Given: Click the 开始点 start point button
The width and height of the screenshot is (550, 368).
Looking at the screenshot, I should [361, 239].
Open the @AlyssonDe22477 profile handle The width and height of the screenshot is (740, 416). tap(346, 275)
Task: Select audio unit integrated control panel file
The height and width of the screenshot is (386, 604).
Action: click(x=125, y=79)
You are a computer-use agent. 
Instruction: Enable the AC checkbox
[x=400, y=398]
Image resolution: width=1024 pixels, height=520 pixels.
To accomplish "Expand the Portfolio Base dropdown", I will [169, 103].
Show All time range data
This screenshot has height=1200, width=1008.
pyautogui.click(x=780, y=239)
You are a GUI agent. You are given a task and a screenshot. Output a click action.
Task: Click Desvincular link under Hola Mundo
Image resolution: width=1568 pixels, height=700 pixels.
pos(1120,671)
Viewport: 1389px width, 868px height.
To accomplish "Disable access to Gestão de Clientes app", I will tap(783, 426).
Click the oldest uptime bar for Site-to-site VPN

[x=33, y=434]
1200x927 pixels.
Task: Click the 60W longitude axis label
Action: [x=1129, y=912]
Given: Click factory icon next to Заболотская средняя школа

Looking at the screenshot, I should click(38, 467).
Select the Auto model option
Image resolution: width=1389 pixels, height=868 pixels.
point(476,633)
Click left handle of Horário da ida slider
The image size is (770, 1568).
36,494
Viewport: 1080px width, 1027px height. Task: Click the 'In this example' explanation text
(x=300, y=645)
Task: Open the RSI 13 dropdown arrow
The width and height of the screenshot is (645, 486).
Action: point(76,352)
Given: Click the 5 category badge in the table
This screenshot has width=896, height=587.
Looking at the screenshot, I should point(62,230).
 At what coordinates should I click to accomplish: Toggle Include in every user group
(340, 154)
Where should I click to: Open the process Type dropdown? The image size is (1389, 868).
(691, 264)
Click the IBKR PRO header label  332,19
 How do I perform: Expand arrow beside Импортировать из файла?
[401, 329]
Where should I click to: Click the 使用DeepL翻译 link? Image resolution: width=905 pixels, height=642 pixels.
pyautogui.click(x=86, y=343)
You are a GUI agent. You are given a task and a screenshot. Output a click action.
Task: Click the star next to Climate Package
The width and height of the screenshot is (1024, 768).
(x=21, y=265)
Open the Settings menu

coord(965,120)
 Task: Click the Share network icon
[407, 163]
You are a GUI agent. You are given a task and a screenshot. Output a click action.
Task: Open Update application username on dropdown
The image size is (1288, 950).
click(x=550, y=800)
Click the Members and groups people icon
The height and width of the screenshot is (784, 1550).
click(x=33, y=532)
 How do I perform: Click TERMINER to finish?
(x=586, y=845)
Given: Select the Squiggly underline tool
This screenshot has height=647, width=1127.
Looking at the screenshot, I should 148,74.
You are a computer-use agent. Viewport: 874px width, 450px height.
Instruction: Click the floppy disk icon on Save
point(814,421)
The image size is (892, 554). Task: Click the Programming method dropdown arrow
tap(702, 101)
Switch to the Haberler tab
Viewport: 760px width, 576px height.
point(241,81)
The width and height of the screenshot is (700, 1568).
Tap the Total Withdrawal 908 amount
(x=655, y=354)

---*---

§ **EXERCISE OBJECTIVE**
After identifying the lines above that contain "computer", copy each one.

§ **TASK SOLUTION**
You are a computer-use agent. 
You are a computer-use agent. Viewport: 874px width, 450px height.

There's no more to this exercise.